They are very territorial birds and have intense dance competitions to identify the males who’ll be doing the heavy lifting come breeding season. Did I mention that that greater prairie chicken mating ritual is very entertaining to watch? Males identify areas with naturally short vegetation or areas cropped by herbivores as their leks or booming grounds. These are the terms used for their dancing stage. The best leks will be on short hills with good visibility around them. These hills also let the booming sounds carry further for females to hear.
Starting in late March or April across the interior of the country, males start producing ethereal booming sounds from their throat sacs. Thus commences their comical stutter, step dance. At first, these areas are where the birds establish a social hierarchy. Males face off in a dance battle to determine which birds will have to defend the lek. This is part of the pecking order. It’s not unusual to have 10 to 20 males at a single lek competing for their rights. Strangely enough, males will not often switch between leks within the same year when bested in the dance competition. As hens watch this procession, they eventually choose the winners as their mates.
Hens build a ground nest tucked into tall grasses for cover and typically line it with feathers and other plant matter. They normally lay about ten light tan-colored eggs per clutch. One month of incubation later, the chicks emerge from the nest with their mother. Though they can fly within two weeks, they stay with the hen for about three months. After that, they’re ready to claim their independence.
Range and Habitat
The prairie chicken name gives away its ideal habitat. They are birds of the tallgrass prairie or oak savanna historically, putting their range across mostly the center of the country: the Great Plains states. Tallgrass prairie is dominated by big bluestem, Indian grass, and switchgrass. Generally tallgrass prairie only exists in areas that have fertile soils and see more rainfall in a year. The oak savanna habitat type exists on the fringe of the prairie and is a buffer between the deciduous forest and prairie. Its defining growth consists of oaks scattered across a mostly open prairie area. Lands that have been planted into the CRP program for many years may hold birds, though these contracts may change enough to not support much of a resident population of prairie chickens.

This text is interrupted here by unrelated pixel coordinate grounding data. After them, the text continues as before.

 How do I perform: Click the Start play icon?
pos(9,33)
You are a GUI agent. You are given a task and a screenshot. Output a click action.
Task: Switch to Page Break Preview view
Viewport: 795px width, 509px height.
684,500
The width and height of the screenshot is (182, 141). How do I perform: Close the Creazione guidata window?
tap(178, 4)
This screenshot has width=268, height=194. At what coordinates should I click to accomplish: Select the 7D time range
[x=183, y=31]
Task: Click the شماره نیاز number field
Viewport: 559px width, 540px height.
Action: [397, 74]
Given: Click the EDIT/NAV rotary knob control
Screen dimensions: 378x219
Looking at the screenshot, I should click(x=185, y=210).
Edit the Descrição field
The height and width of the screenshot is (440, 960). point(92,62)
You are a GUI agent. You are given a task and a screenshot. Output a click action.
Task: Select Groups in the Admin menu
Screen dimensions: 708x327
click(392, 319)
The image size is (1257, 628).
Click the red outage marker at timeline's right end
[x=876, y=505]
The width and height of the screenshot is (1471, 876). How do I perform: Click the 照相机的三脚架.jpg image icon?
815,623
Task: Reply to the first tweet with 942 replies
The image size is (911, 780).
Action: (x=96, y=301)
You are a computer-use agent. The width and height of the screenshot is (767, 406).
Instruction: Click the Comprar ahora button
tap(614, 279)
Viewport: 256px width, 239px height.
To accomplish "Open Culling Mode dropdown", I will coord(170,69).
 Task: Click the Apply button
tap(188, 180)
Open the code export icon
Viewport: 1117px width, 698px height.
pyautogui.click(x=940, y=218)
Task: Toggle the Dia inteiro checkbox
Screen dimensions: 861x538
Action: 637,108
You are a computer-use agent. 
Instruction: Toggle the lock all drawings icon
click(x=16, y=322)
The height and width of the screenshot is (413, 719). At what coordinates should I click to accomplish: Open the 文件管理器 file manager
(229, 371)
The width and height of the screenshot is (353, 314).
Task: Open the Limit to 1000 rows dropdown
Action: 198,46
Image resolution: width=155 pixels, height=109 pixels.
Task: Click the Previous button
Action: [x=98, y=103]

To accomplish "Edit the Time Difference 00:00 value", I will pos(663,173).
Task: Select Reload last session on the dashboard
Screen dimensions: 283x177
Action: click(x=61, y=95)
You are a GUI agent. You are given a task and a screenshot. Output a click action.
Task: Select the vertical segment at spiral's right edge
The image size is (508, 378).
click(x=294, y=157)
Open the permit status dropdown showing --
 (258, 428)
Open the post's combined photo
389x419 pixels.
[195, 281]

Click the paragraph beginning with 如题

Several telemetry studies have been done over the years to test prairie chicken avoidance to manmade structures and disturbance. Researchers from one study (Winder, et al. 2015) showed that male and female greater prairie chickens avoid lek sites within eight kilometers (~5 miles) of wind turbine sites. A possible theory claims that they perceive these towers as perch sites for predatory birds. It is assumed that other infrastructure like roads, power lines, and houses have a similar effect.
While hunting pressure historically played a role in greater prairie chicken population reductions, it is tightly managed now by various state agencies to ensure an appropriate number are killed each season. Loss of natural prairie to agriculture and development over time has significantly reduced the available habitat for these birds, limiting them to prairie remnants where development never occurred. The species has been extirpated (locally extinct) from many of its historic range states because of this alone.
These days, the biggest threat to their survival relates to the weather. Untimely spring rains can affect nesting success, causing chick chilling and death, just like pheasant or ruffed grouse. Similarly, mid-summer droughts can drastically reduce the available food and cover necessary for these prairie grouse to survive.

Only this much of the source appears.